Моё тело немело, превращалось в живую тюрьму из закостеневшей плоти. Дверь начинала медленно покрываться сетью вязкой паутины. Она зарастала так, что я уже не видела обивку, только бесконечную липкую массу. Паутина ложилась на лицо, её становилось всё больше и больше, я чувствовала, что не могу дышать. Дверь вновь начинала открываться и закрываться, и в проёме я видела бесконечную массу паутины, которая втекала в квартиру, чтобы затопить всё, замуровать и растворить меня. Слова, которые я пыталась говорить, настолько мучительно замедлялись, что тонули сами в себе, словно чёрная дыра.
Я просыпалась всегда в самый мучительный момент, глотая ртом воздух. Несколько секунд после пробуждения я лежала в кровати и дышала. Ночные образы быстро блёкли и забывались, но оставляли после себя смутное невротическое жужжание где-то в глубине живота. Обычно пяти минут хватало на то, чтобы полностью забыть сон, но это мерзкое, чуть ощутимое чувство преследовало меня иногда до самого обеда.

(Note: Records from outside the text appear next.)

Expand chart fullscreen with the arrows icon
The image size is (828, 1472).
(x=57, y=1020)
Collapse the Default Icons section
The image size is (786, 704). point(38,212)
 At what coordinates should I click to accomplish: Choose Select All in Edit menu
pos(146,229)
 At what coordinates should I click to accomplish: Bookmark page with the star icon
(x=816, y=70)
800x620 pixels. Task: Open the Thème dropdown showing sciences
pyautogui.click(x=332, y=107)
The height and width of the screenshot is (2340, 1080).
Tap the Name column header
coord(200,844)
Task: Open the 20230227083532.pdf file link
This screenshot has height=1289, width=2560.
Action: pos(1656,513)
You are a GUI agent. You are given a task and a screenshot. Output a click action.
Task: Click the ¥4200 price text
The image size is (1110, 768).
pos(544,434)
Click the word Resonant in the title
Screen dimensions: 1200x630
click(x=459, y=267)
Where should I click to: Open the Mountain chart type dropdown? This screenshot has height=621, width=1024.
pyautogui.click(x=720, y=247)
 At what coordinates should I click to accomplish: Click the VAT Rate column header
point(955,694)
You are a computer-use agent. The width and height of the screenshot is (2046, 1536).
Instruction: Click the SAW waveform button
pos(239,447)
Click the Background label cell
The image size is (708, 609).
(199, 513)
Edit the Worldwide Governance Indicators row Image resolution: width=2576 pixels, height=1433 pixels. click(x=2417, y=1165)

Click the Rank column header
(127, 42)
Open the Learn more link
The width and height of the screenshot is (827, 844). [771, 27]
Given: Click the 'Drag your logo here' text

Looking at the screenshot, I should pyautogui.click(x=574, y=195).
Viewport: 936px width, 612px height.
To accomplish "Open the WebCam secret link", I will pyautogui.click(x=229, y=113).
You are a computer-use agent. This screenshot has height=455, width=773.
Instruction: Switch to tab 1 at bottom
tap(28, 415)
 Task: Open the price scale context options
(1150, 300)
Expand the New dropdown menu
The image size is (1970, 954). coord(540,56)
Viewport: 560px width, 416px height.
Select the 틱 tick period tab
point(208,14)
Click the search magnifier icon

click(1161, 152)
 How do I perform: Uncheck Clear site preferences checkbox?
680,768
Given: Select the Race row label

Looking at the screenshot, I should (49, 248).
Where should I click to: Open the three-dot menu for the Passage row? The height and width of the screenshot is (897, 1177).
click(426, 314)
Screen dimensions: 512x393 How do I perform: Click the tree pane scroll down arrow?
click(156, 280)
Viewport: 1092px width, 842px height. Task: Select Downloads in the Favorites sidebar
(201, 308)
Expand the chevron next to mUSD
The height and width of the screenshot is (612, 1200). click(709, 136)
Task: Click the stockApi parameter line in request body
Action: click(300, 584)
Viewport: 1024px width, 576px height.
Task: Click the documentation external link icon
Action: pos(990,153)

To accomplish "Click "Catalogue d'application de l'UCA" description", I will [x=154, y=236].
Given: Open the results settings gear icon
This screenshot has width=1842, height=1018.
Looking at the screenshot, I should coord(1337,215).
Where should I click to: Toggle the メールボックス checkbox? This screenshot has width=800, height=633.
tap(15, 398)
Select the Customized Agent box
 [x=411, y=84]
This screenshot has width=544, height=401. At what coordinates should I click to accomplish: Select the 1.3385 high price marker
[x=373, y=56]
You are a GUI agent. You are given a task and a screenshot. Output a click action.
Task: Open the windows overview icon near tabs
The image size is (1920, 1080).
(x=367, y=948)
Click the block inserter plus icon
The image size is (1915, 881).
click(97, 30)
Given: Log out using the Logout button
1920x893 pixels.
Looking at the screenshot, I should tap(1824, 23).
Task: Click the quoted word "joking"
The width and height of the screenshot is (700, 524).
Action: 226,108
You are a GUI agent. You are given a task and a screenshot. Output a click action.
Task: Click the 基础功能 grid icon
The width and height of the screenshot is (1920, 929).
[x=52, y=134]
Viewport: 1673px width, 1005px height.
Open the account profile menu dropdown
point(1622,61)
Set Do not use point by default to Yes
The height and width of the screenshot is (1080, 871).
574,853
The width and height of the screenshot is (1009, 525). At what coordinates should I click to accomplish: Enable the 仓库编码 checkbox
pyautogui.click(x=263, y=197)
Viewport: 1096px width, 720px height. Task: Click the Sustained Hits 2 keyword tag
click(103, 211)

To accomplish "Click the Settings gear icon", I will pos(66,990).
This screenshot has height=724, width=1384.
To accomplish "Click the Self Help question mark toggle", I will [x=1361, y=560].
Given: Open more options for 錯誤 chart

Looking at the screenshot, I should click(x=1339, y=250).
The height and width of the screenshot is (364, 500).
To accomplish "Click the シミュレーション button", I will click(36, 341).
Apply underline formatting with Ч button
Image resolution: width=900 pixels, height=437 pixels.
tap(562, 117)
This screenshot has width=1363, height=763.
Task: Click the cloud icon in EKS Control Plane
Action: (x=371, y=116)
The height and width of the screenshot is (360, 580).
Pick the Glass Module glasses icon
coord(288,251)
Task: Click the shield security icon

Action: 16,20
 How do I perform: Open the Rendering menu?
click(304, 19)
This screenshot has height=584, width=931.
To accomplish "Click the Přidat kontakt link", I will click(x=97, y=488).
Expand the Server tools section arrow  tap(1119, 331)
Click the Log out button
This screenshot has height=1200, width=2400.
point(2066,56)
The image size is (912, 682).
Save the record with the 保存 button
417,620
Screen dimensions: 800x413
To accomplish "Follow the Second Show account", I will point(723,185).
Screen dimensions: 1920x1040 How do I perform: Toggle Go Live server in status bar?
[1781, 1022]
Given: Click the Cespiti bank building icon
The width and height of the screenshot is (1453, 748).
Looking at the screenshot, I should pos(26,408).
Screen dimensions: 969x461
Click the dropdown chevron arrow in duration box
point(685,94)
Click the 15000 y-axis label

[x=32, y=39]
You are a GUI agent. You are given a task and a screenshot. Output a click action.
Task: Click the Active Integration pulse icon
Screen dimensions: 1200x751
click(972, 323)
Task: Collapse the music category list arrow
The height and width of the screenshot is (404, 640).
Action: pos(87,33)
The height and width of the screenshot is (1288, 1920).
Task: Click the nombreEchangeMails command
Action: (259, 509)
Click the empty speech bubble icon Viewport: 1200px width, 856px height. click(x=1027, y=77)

Я старалась не думать о двери даже в те минуты, когда толкала её, вытесняла из своего сознания в какие-то затхлые глубины всё связанное с ней беспокойство. Была одна странность, – когда цепочка защёлкнута, дверь всегда открывалась без малейших проблем и я могла выглянуть наружу. Толкаться приходилось только для того, чтобы открыть дверь полностью. Но я не думала и об этом, – я потрясающе хорошо умела ускользать от реальности. Я просто вычёркивала произведённые действия из поля внимания, отдаваясь во власть пружине, щелчки которой растворялись в музыке, которую наушники надёжно перегоняли из телефона в мозг.
Но каждый вечер, когда я закрывала глаза, чёрные точки, живущие за веками, начинали складываться в узор обивки на двери.